Vergüenza ajena y ridículo son los primeros adjetivos que nos asaltan al preguntarnos qué despierta la imagen de un hombre paseando de madrugada a una muñeca hinchable por el suburbano madrileño. Tristeza, puede que hasta compasión. ¿Quién le hizo daño? Pero la pena se esfuma si en otra foto no aparece solo uno, sino una veintena, compinchados para acudir cada uno con el mismo modelo de muñecas de procesión vociferando frente a la sede del PSOE “¡estas son las ministras del Gobierno!” o “no es una sede, es un puticlub”. La misoginia nos estalla, otra vez, en la cara.

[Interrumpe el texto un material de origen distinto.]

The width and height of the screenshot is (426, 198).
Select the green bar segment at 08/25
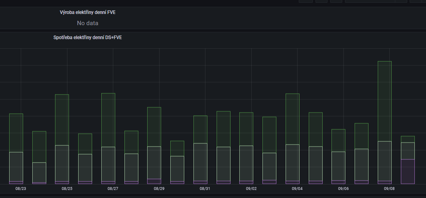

La manifestación orquestada de muñecas hinchables ni es una caricatura cutre ni una payasada aislada. Es la enésima escenificación de la dominación masculina y la violencia que subyace en su homosocialización. Hombres que se peinan y se visten igual para reconocerse y admirarse entre sí. Hombres que se reúnen para dejar claro el sitio que debe ocupar el género femenino en su imaginario: humillado y sometido a su voluntad, como los orificios inertes de una muñeca sexual. Uno se cansa de escribirlo para recordarlo, pero es que estoy harto de verlo.
Esto viene de muy atrás. Ya pasó en los clubes de caballeros que nacieron por miedo al avance de las feministas sufragistas y pasa en los reservados de puros y whiskies donde se cierran los tratos de ese otro poder que nadie ha votado. Pasó cuando, hace más de un año, los chavales del colegio Elías Ahuja gritaron “¡Putas, salid de vuestras madrigueras, conejas, hoy vais a follar todas en la capea!”, y en todos esos espacios en los que machistas, homófobos y clasistas de manual se reúnen para que nadie les tosa y salvaguardar su poder. Apesta a ranciedad, pero es la respuesta cíclica a la ansiedad que genera el progreso. Por eso, la patética foto de un hombre con una muñeca hinchable es tan certera. Solo con su manada tendrá sentido entonar la agónica balada del macho occidental.